Extract to read »
Mauser, Kelly Ann Weekley (2019) Resonant Thermoelectric Nanophotonics: Applications in Spectral and Thermal Sensing. Dissertation (Ph.D.), California Institute of Technology. doi:10.7907/0HJF-X691. https://resolver.caltech.edu/CaltechTHESIS:06062019-191307495

Abstract

Plasmon excitation enables extreme light confinement at the nanoscale, localizing energy in subwavelength volumes and thus can enable increased absorption in photovoltaic or photoconductive detectors. Nonetheless, plasmon decay also results in energy transfer to the lattice as heat which is detrimental to photovoltaic detector performance. However, heat generation in resonant subwavelength nanostructures also represents an energy source for voltage generation, as we demonstrate in the first part of this thesis via design of resonant thermoelectric (TE) plasmonic absorbers for optical detection. Though TEs have been used to observe resonantly coupled surface plasmon polaritons in noble-metal thin films and microelectrodes, they have not been employed previously as resonant absorbers in functional TE nanophotonic structures.

We demonstrate nanostructures composed of TE thermocouple junctions using established TE materials – chromel/alumel and bismuth telluride/antimony telluride – but patterned so as to support guided mode resonances with sharp absorption profiles, and which thus generate large thermal gradients upon optical excitation and localized heat generation in the TE material. Unlike previous TE absorbers, our structures feature tunable narrowband absorption and measured single junction responsivities 4 times higher than the most similar (albeit broadband) graphene structures, with potential for much higher responsivities in thermopile architectures. For bismuth telluride – antimony telluride single thermocouple structures, we measure a maximum responsivity of 38 V/W, referenced to incident illumination power. We also find that the small heat capacity of optically resonant TE nanowires enables a fast, 3 kHz temporal response, 10-100 times faster than conventional TE detectors. We show that TE nanophotonic structures are tunable from the visible to the MIR, with small structure sizes of 50 microns x 100 micons. Our nanophotonic TE structures are suspended on thin membranes to reduce substrate heat losses and improve thermal isolation between TE structures arranged in arrays suitable for imaging or spectroscopy. Whereas photoconductive and photovoltaic detectors are typically insensitive to sub-bandgap radiation, nanophotonic TEs can be designed to be sensitive to any specific wavelength dictated by nanoscale geometry, without bandgap wavelength cutoff limitations. From the point of view of imaging and spectroscopy, they enable integration of filter and photodetector functions into a single structure. Other thermoelectric nanophotonic motifs are also explored.

Exercise details »
Rewrite the abstract's passage from "Plasmon excitation enables" to "TE nanophotonic structures.", putting "dissertation" in place of "thesis". The rows that come next have no connection to the abstract above.

Data excerpts »

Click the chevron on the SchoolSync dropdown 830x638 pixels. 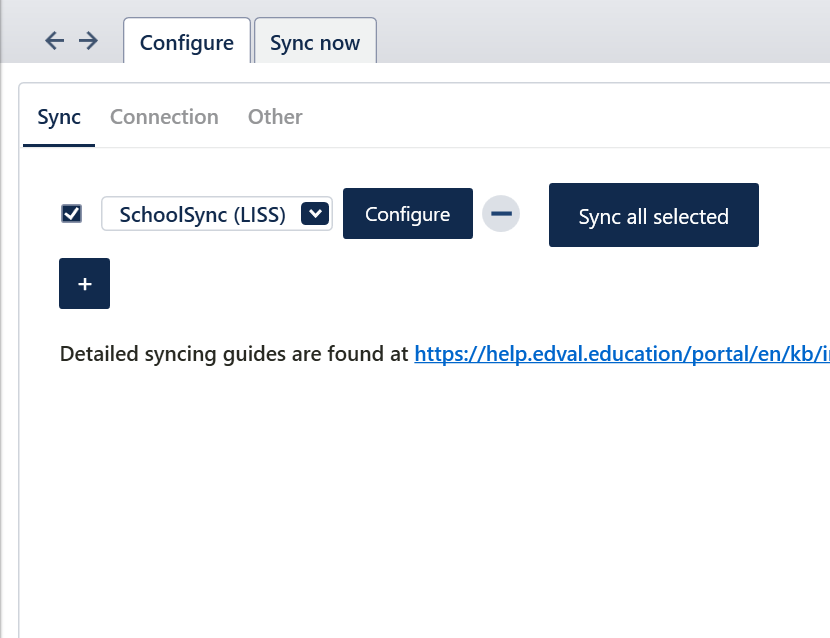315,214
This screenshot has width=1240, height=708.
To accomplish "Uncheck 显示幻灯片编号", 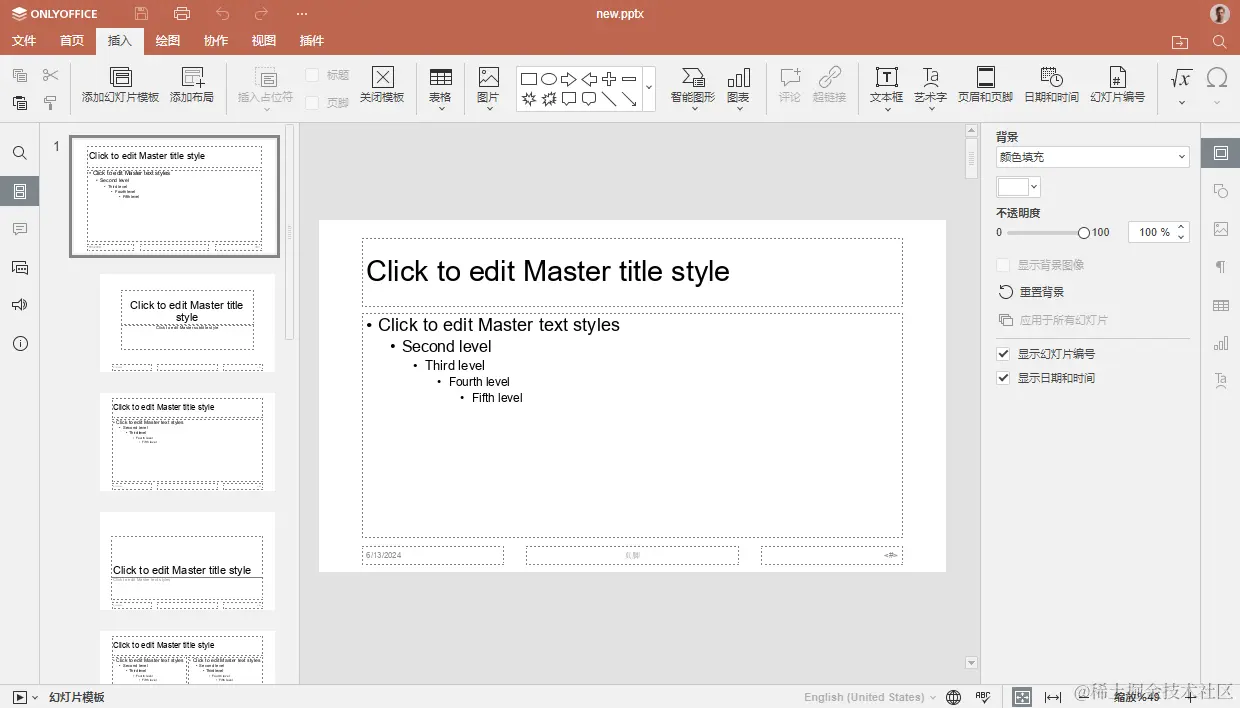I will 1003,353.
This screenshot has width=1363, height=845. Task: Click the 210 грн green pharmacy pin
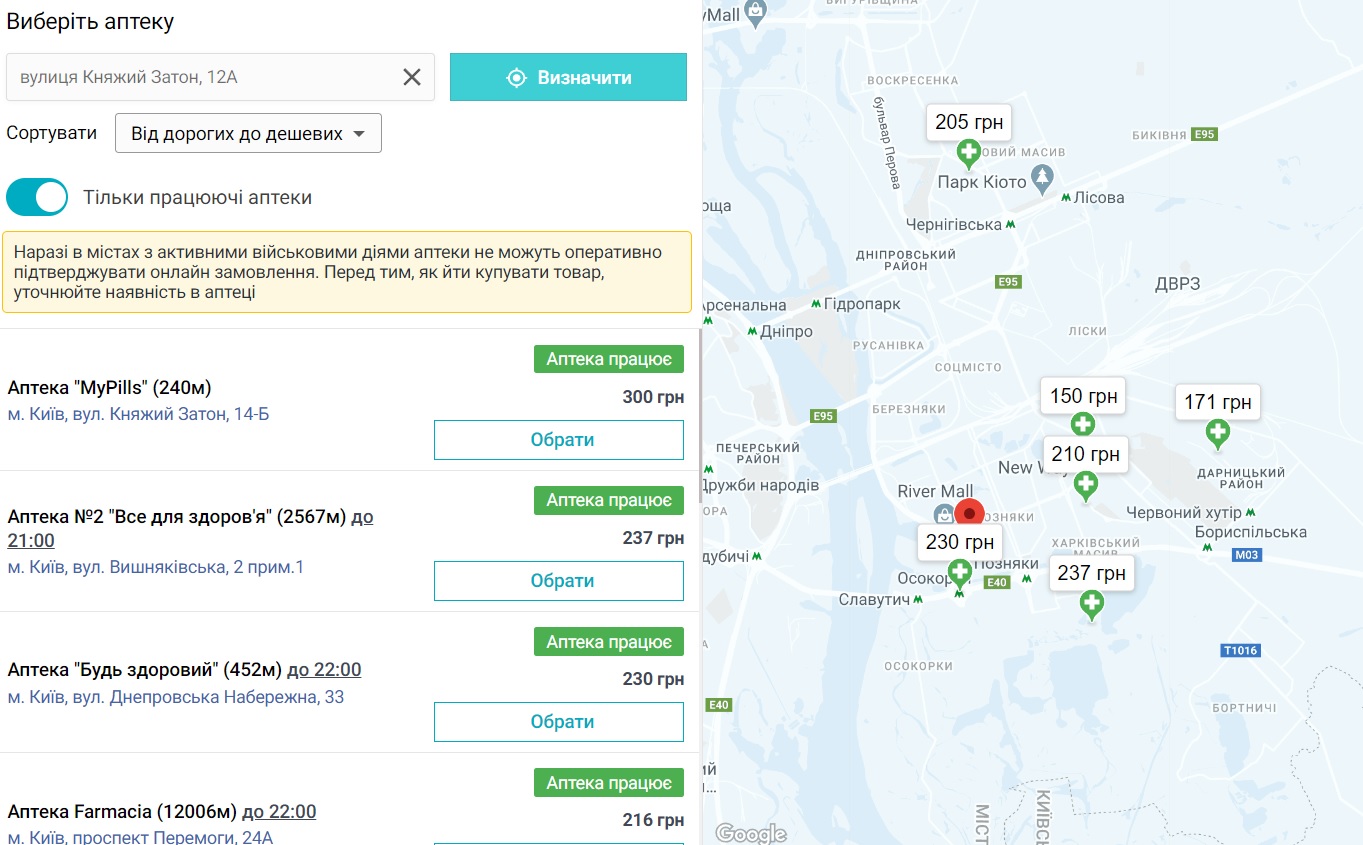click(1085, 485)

* * *

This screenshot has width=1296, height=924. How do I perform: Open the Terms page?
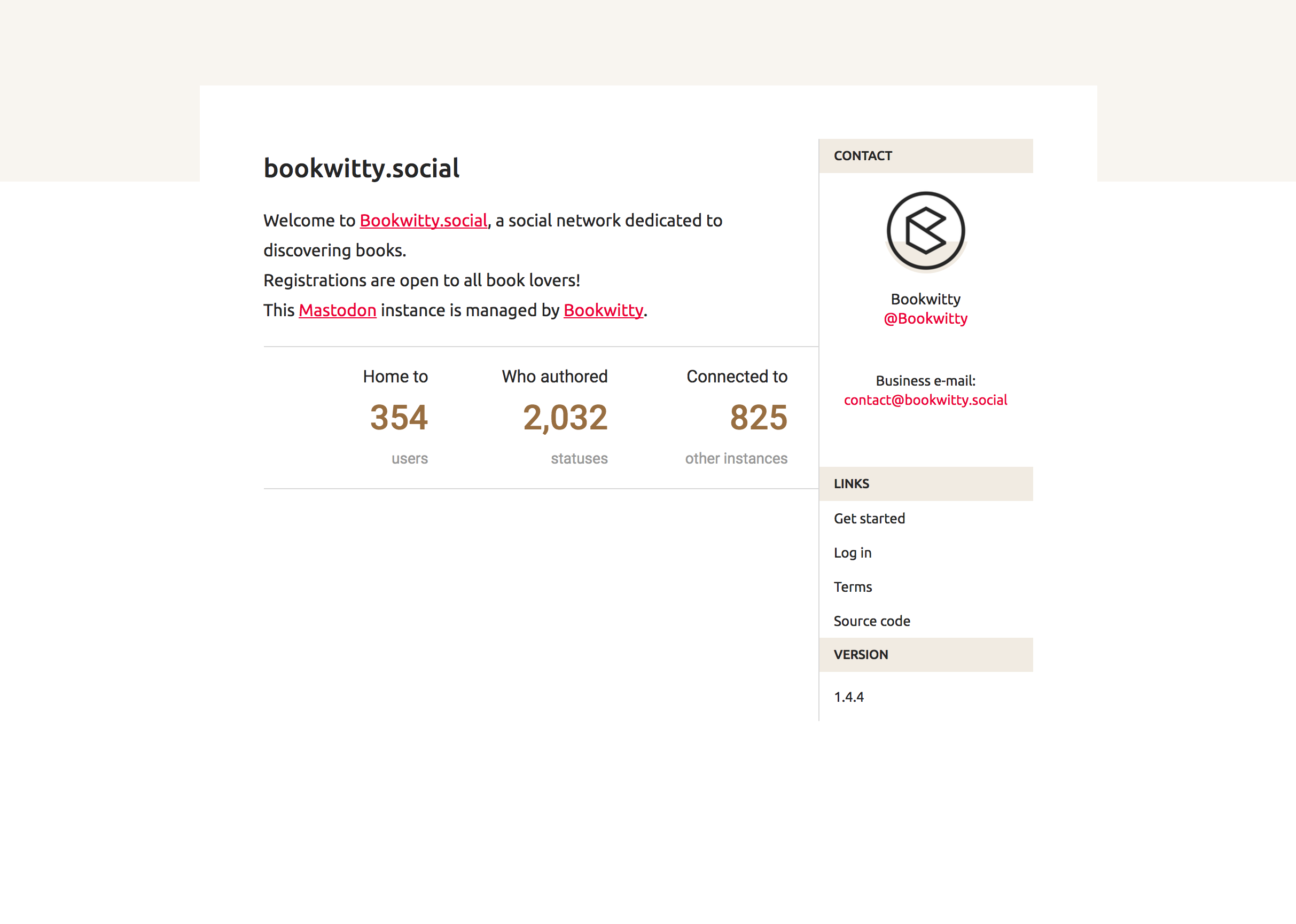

--

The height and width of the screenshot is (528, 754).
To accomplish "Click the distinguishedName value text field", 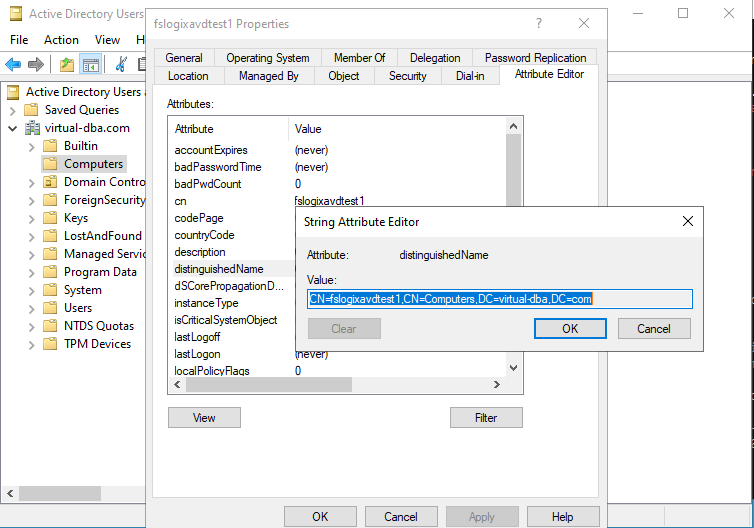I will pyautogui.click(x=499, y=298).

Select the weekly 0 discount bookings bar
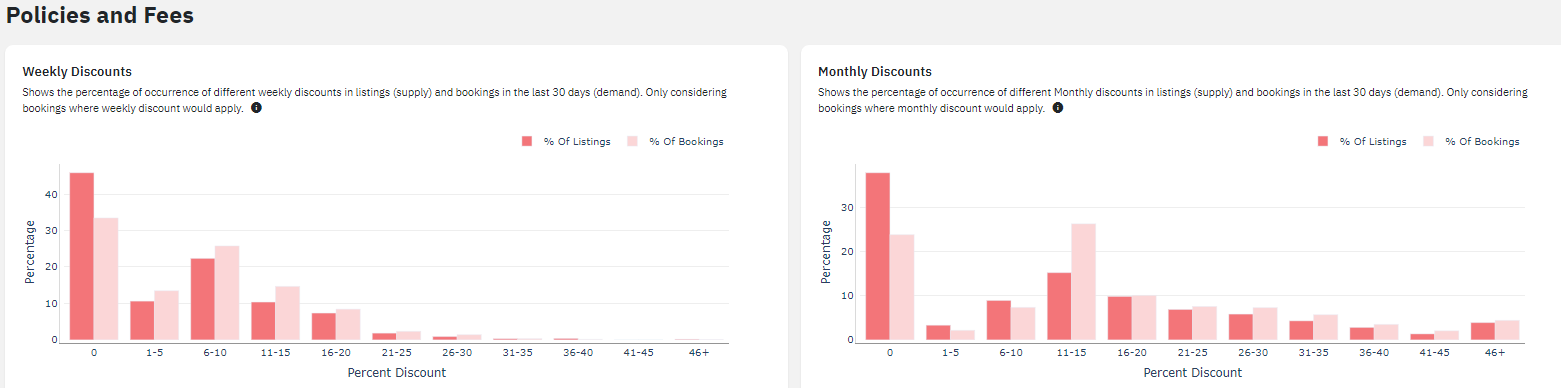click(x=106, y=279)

Output »
Plasmon excitation enables extreme light confinement at the nanoscale, localizing energy in subwavelength volumes and thus can enable increased absorption in photovoltaic or photoconductive detectors. Nonetheless, plasmon decay also results in energy transfer to the lattice as heat which is detrimental to photovoltaic detector performance. However, heat generation in resonant subwavelength nanostructures also represents an energy source for voltage generation, as we demonstrate in the first part of this dissertation via design of resonant thermoelectric (TE) plasmonic absorbers for optical detection. Though TEs have been used to observe resonantly coupled surface plasmon polaritons in noble-metal thin films and microelectrodes, they have not been employed previously as resonant absorbers in functional TE nanophotonic structures.